- To do:
In the items below, swap every "How do I perform" for "How can I carry out" and keep everything else the same.

- Material provided:
......

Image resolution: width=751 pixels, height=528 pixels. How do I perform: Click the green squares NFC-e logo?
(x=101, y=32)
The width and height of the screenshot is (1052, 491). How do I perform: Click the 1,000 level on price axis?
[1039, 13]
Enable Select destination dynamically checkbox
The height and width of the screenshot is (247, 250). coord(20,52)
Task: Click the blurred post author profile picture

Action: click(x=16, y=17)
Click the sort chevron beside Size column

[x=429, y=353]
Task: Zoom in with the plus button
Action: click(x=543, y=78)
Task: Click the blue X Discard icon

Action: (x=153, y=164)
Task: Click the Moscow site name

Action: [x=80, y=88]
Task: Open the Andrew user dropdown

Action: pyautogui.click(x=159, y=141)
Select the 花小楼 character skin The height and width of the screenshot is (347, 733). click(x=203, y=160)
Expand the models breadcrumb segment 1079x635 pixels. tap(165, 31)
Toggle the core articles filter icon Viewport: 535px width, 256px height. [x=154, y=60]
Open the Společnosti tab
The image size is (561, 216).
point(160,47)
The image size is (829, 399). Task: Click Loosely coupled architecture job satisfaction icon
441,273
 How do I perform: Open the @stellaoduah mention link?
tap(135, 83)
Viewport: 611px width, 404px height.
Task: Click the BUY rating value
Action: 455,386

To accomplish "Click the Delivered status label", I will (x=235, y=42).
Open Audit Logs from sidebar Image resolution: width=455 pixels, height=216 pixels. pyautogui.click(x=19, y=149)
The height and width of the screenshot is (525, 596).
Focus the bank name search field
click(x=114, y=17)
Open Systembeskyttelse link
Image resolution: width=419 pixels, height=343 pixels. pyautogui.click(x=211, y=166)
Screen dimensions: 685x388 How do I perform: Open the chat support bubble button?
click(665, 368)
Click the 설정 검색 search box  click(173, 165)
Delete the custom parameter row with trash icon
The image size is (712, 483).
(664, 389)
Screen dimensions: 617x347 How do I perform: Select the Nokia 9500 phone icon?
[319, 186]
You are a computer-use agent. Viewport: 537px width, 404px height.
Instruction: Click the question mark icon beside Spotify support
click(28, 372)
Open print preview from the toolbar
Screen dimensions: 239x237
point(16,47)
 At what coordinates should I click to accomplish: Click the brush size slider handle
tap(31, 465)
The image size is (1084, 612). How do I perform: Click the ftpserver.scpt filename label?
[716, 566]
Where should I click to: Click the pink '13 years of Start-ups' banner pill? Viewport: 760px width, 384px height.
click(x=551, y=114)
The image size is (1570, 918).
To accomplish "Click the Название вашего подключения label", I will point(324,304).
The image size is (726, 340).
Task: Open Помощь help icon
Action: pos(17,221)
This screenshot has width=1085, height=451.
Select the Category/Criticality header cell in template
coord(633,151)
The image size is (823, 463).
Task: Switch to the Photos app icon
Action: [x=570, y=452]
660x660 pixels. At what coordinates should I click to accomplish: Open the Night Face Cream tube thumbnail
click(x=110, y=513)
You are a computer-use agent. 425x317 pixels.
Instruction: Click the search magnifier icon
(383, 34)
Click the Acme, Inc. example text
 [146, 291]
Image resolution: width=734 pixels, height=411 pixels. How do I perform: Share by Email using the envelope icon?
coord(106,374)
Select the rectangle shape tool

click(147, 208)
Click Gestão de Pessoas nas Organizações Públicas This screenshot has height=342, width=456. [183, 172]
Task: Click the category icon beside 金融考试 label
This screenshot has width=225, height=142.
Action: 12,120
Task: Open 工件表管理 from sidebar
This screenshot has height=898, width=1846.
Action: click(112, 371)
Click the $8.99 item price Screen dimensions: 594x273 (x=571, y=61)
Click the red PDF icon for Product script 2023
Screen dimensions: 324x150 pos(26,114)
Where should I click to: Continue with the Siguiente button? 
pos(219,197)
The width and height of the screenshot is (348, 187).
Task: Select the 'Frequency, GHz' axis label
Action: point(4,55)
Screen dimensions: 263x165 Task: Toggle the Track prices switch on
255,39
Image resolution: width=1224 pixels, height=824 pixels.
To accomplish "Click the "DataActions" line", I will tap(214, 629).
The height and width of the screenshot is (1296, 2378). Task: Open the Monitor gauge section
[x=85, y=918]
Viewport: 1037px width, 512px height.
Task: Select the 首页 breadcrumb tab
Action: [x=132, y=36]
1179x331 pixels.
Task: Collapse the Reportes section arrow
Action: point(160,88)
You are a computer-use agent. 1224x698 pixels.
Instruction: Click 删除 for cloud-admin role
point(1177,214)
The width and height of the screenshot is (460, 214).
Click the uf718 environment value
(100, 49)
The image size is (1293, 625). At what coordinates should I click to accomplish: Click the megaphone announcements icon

......

- Exercise output:
Image resolution: width=751 pixels, height=528 pixels. How can I carry out: Click the green squares NFC-e logo?
(x=101, y=32)
The width and height of the screenshot is (1052, 491). How can I carry out: Click the 1,000 level on price axis?
[1039, 13]
Enable Select destination dynamically checkbox
The height and width of the screenshot is (247, 250). coord(20,52)
Task: Click the blurred post author profile picture

Action: click(x=16, y=17)
Click the sort chevron beside Size column

[x=429, y=353]
Task: Zoom in with the plus button
Action: click(x=543, y=78)
Task: Click the blue X Discard icon

Action: (x=153, y=164)
Task: Click the Moscow site name

Action: [x=80, y=88]
Task: Open the Andrew user dropdown

Action: pyautogui.click(x=159, y=141)
Select the 花小楼 character skin The height and width of the screenshot is (347, 733). click(x=203, y=160)
Expand the models breadcrumb segment 1079x635 pixels. tap(165, 31)
Toggle the core articles filter icon Viewport: 535px width, 256px height. [x=154, y=60]
Open the Společnosti tab
The image size is (561, 216).
point(160,47)
The image size is (829, 399). Task: Click Loosely coupled architecture job satisfaction icon
441,273
 How can I carry out: Open the @stellaoduah mention link?
tap(135, 83)
Viewport: 611px width, 404px height.
Task: Click the BUY rating value
Action: 455,386

To accomplish "Click the Delivered status label", I will (x=235, y=42).
Open Audit Logs from sidebar Image resolution: width=455 pixels, height=216 pixels. pyautogui.click(x=19, y=149)
The height and width of the screenshot is (525, 596).
Focus the bank name search field
click(x=114, y=17)
Open Systembeskyttelse link
Image resolution: width=419 pixels, height=343 pixels. pyautogui.click(x=211, y=166)
Screen dimensions: 685x388 How can I carry out: Open the chat support bubble button?
click(665, 368)
Click the 설정 검색 search box  click(173, 165)
Delete the custom parameter row with trash icon
The image size is (712, 483).
(664, 389)
Screen dimensions: 617x347 How can I carry out: Select the Nokia 9500 phone icon?
[319, 186]
You are a computer-use agent. Viewport: 537px width, 404px height.
Instruction: Click the question mark icon beside Spotify support
click(28, 372)
Open print preview from the toolbar
Screen dimensions: 239x237
point(16,47)
 At what coordinates should I click to accomplish: Click the brush size slider handle
tap(31, 465)
The image size is (1084, 612). How can I carry out: Click the ftpserver.scpt filename label?
[716, 566]
Where should I click to: Click the pink '13 years of Start-ups' banner pill? Viewport: 760px width, 384px height.
click(x=551, y=114)
The image size is (1570, 918).
To accomplish "Click the Название вашего подключения label", I will point(324,304).
The image size is (726, 340).
Task: Open Помощь help icon
Action: pos(17,221)
This screenshot has width=1085, height=451.
Select the Category/Criticality header cell in template
coord(633,151)
The image size is (823, 463).
Task: Switch to the Photos app icon
Action: [x=570, y=452]
660x660 pixels. At what coordinates should I click to accomplish: Open the Night Face Cream tube thumbnail
click(x=110, y=513)
You are a computer-use agent. 425x317 pixels.
Instruction: Click the search magnifier icon
(383, 34)
Click the Acme, Inc. example text
 [146, 291]
Image resolution: width=734 pixels, height=411 pixels. How can I carry out: Share by Email using the envelope icon?
coord(106,374)
Select the rectangle shape tool

click(147, 208)
Click Gestão de Pessoas nas Organizações Públicas This screenshot has height=342, width=456. [183, 172]
Task: Click the category icon beside 金融考试 label
This screenshot has width=225, height=142.
Action: 12,120
Task: Open 工件表管理 from sidebar
This screenshot has height=898, width=1846.
Action: click(112, 371)
Click the $8.99 item price Screen dimensions: 594x273 (x=571, y=61)
Click the red PDF icon for Product script 2023
Screen dimensions: 324x150 pos(26,114)
Where should I click to: Continue with the Siguiente button? 
pos(219,197)
The width and height of the screenshot is (348, 187).
Task: Select the 'Frequency, GHz' axis label
Action: point(4,55)
Screen dimensions: 263x165 Task: Toggle the Track prices switch on
255,39
Image resolution: width=1224 pixels, height=824 pixels.
To accomplish "Click the "DataActions" line", I will tap(214, 629).
The height and width of the screenshot is (1296, 2378). Task: Open the Monitor gauge section
[x=85, y=918]
Viewport: 1037px width, 512px height.
Task: Select the 首页 breadcrumb tab
Action: [x=132, y=36]
1179x331 pixels.
Task: Collapse the Reportes section arrow
Action: point(160,88)
You are a computer-use agent. 1224x698 pixels.
Instruction: Click 删除 for cloud-admin role
point(1177,214)
The width and height of the screenshot is (460, 214).
Click the uf718 environment value
(100, 49)
The image size is (1293, 625). At what coordinates should I click to accomplish: Click the megaphone announcements icon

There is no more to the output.